Chemotaxis of Vibrio alginolyticus to control/phage-infected Synechococcus exudates from 2020-2021 (VIC project)
Project
| Contributors | Affiliation | Role |
|---|---|---|
| Floge, Sheri | Wake Forest University (WFU) | Co-Principal Investigator |
| Guasto, Jeffrey | Tufts University | Co-Principal Investigator |
| Henshaw, Richard J. | ETH-Zurich (ETH) | Scientist, Contact |
| Newman, Sawyer | Woods Hole Oceanographic Institution (WHOI BCO-DMO) | BCO-DMO Data Manager |
Abstract
The data in this data set is organized as follows:
Accumulation Curves: The final processed data for each time point (T1-6), each replicate (A-D) with the average and SEM values tabled.
Filtrates_T#R: Where # is the time point number (1-6) and R the replicate (A-D). Each folder contains:
1) Three Excel sheets corresponding to the raw cell counts for each biological replicate (each with 3 repeats)

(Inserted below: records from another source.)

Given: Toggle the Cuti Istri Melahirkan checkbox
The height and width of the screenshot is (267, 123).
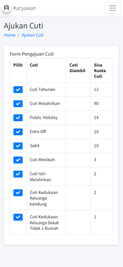Looking at the screenshot, I should click(x=18, y=174).
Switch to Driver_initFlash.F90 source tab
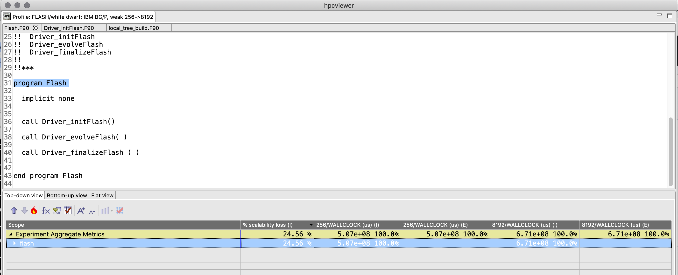The height and width of the screenshot is (275, 678). tap(69, 28)
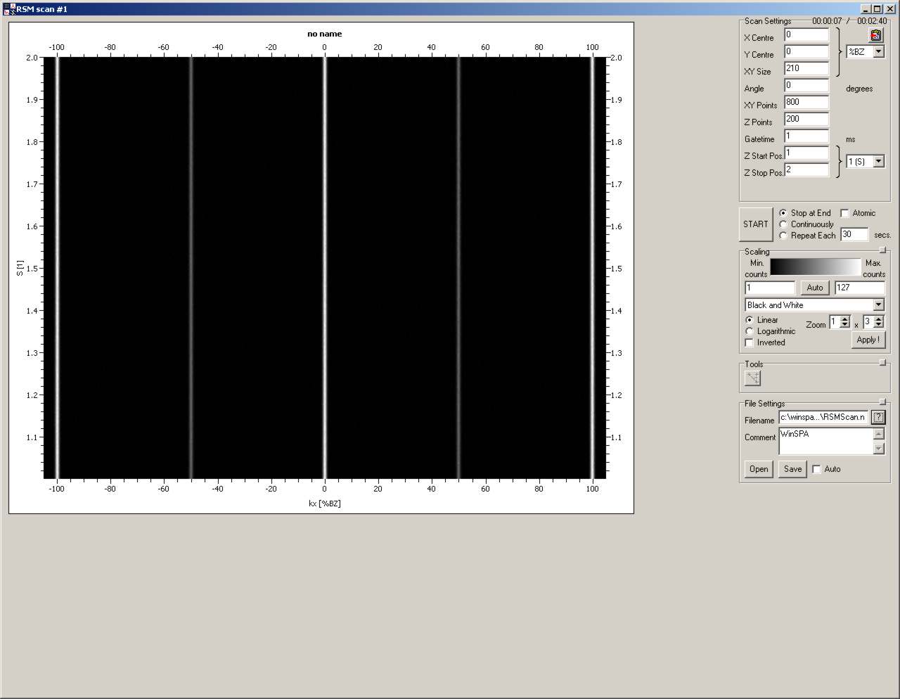Screen dimensions: 900x699
Task: Collapse the File Settings panel corner button
Action: coord(882,402)
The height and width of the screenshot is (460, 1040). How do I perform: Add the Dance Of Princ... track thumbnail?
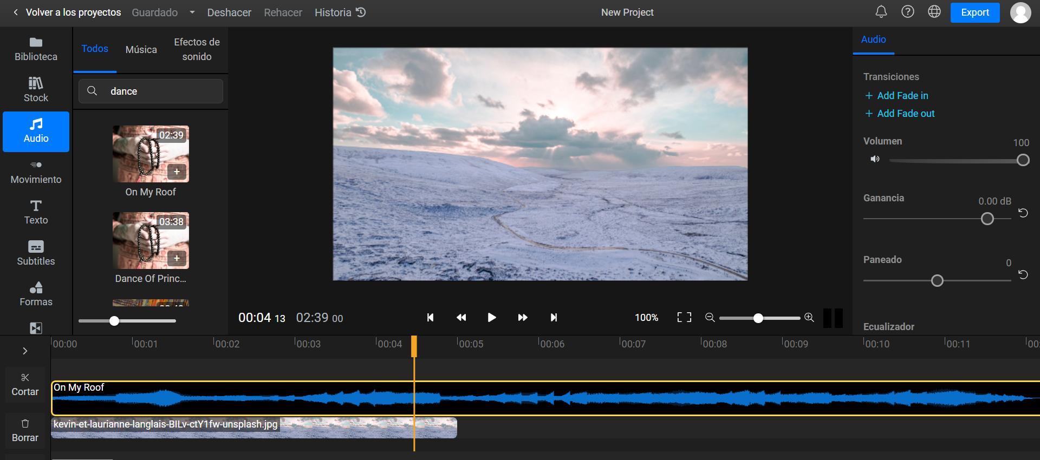coord(177,258)
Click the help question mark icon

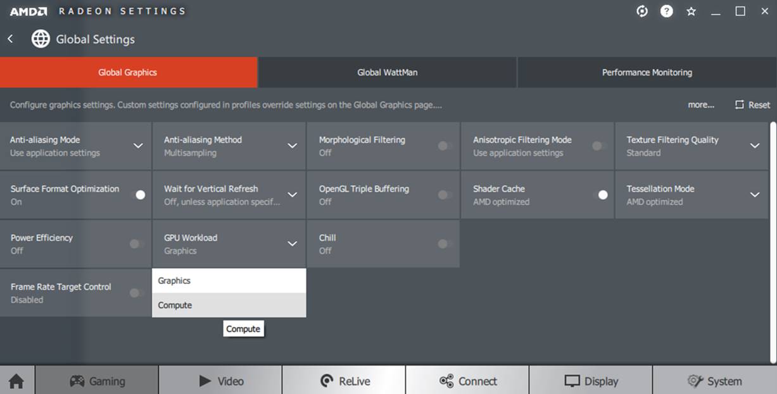click(666, 11)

2) A supplemental folder containing a cell array with the full bacteria positions for each time point for each replicate (.mat format)
The chemotaxis data was collected by Dr. Richard J. Henshaw of Tufts University (Boston, MA, USA) from 3rd December 2020 to 8th October 2021. Queries about this dataset should be directed to rhenshaw@ethz.ch.
Methods & Sampling
Vibrio alginolyticus (YM4; wild-type) from -80℃ stock were grown overnight in Marine 2216 media (Difco) by incubating at 30℃ and shaking at 600 revolutions per minute (RPM). The overnight culture was diluted 100-fold into fresh pre-warmed 2216 media and grown for three hours (30℃, shaking at 600 RPM) to O.D. ≈ 0.2. 2 ml of culture was then washed and resuspended (1,500 RCF for 5 min) in 0.5ml of artificial seawater (ASW).
Artificial seawater (ASW) was prepared following the NCMA ESAW Medium recipe, which was adapted from Harrison et al.and modified by Berges, and filtered through a 0.2um filter immediately prior to use.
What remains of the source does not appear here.